**The problem:**
If pictures appear, leave them out, and return exactly the lines from the one holding "Given: Open the last Импорт tab" through the last line of the listing below.

**Information provided:**
——

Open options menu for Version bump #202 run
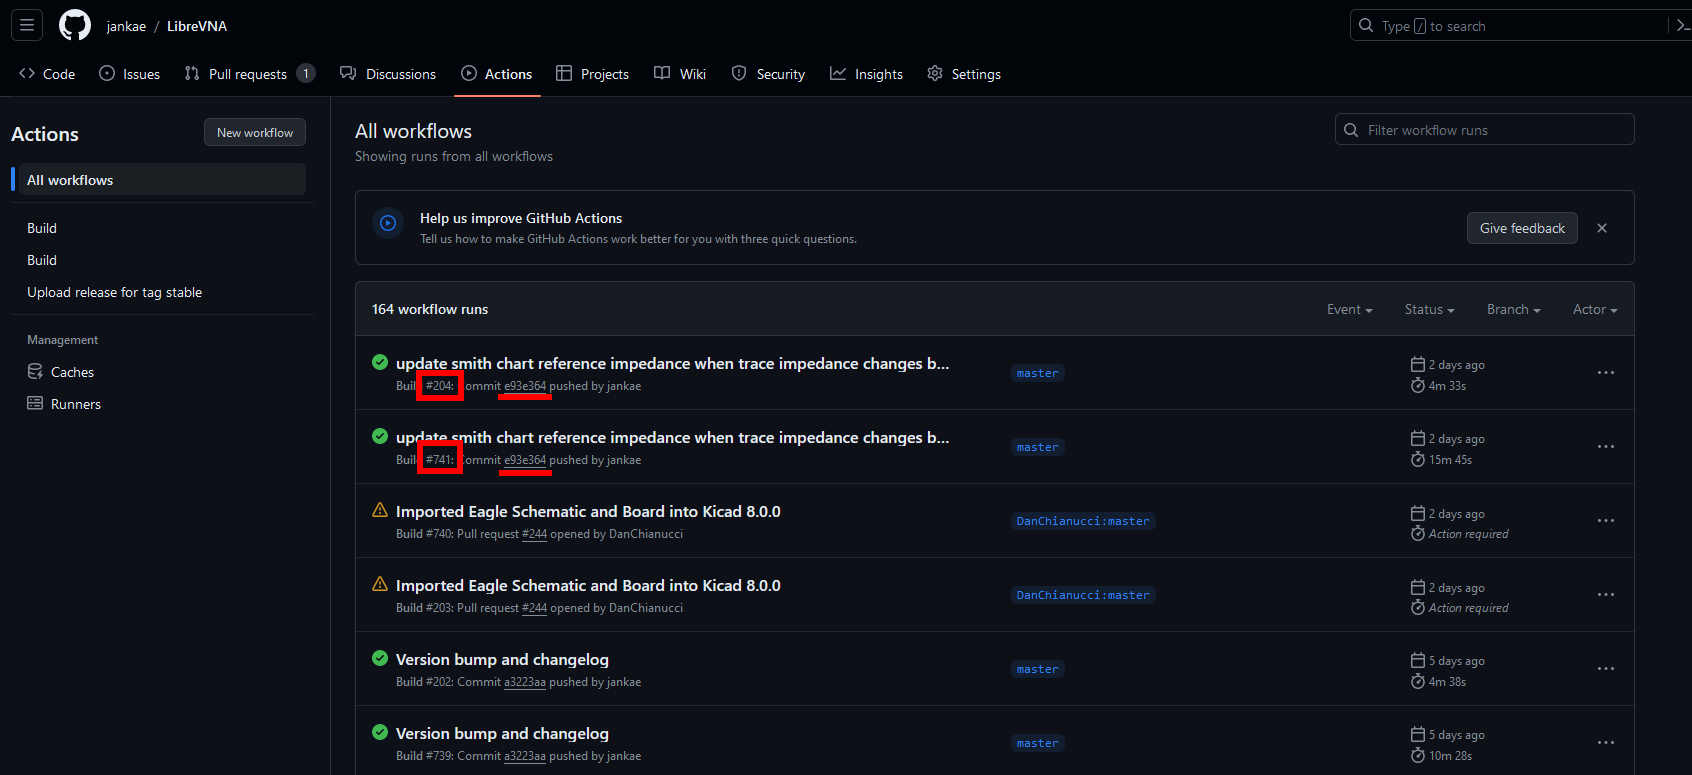(x=1605, y=669)
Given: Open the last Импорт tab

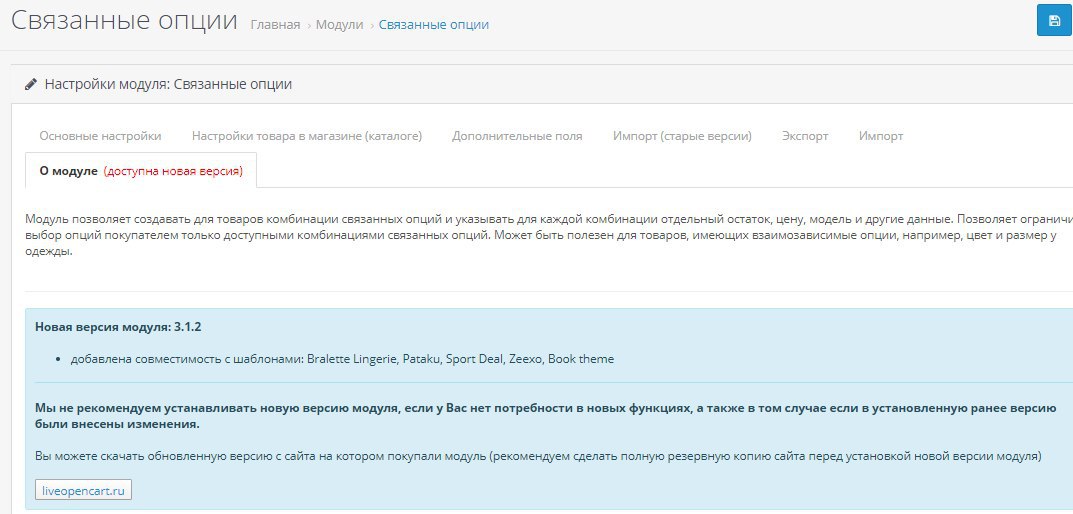Looking at the screenshot, I should tap(881, 136).
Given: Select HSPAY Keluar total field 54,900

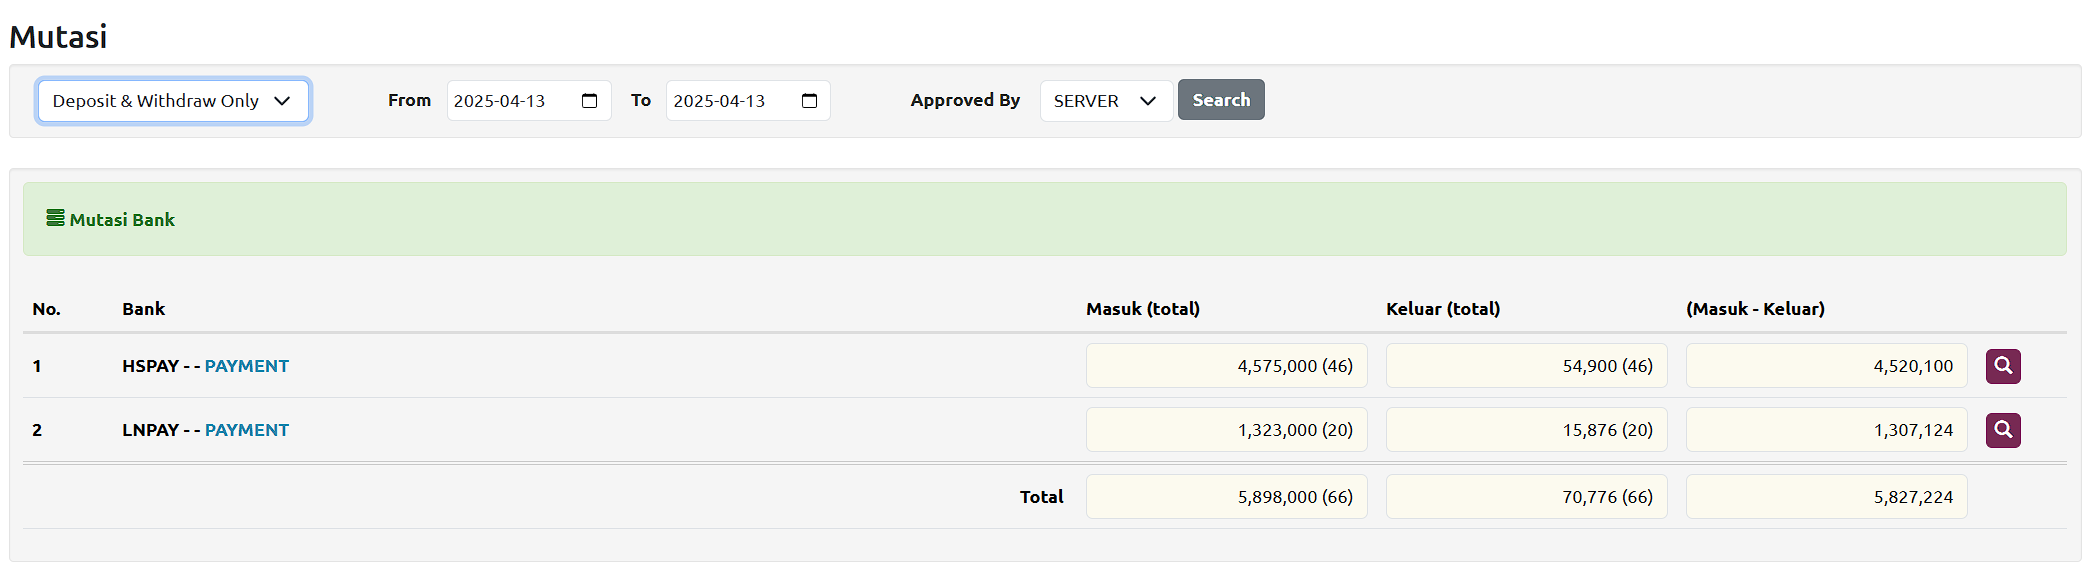Looking at the screenshot, I should (x=1526, y=366).
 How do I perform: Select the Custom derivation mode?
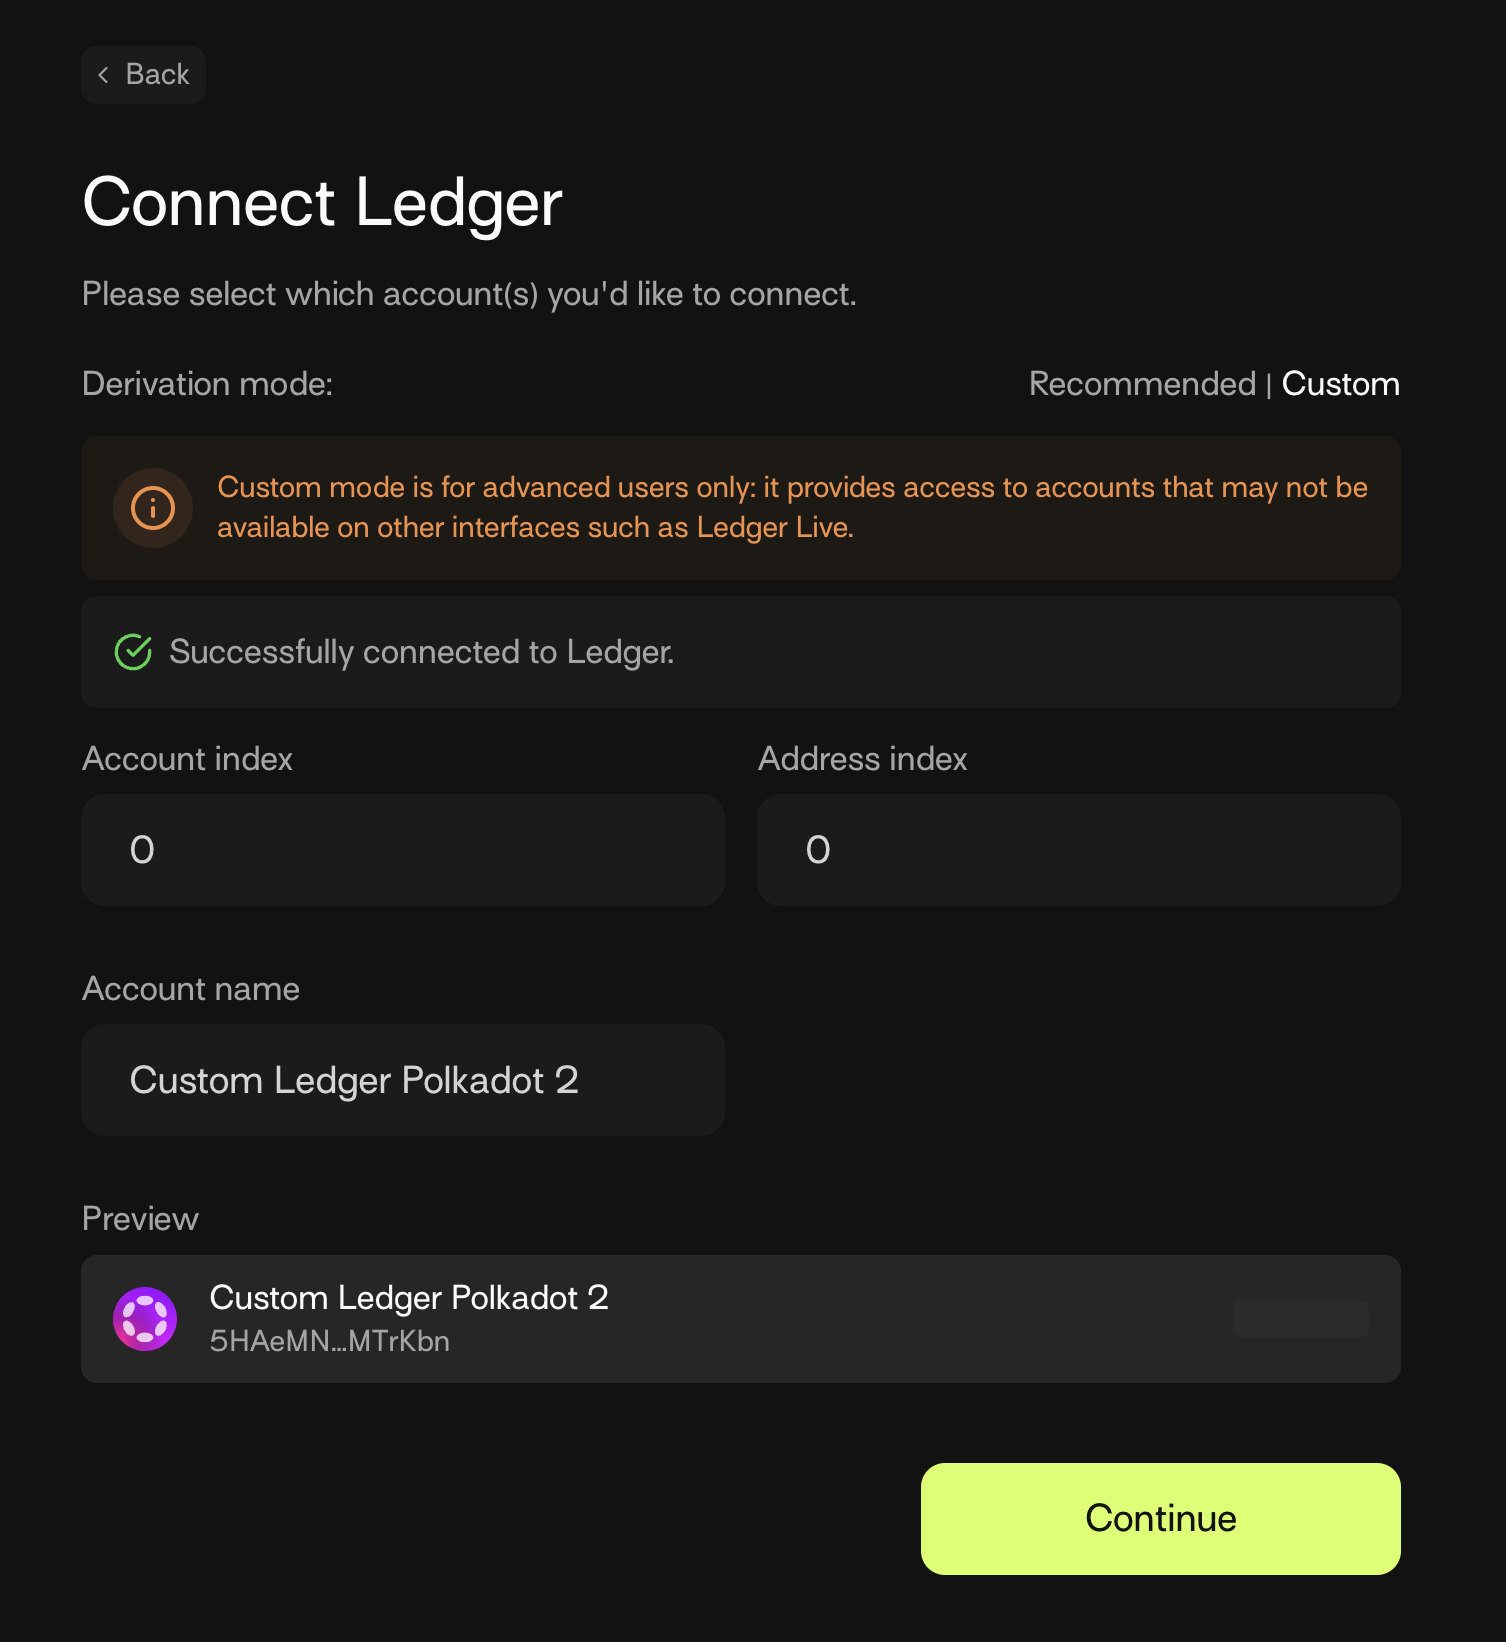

——

**Written reply:**
Given: Open the last Импорт tab

Looking at the screenshot, I should tap(881, 136).
Given: Select HSPAY Keluar total field 54,900

Looking at the screenshot, I should (x=1526, y=366).
 How do I perform: Select the Custom derivation mode?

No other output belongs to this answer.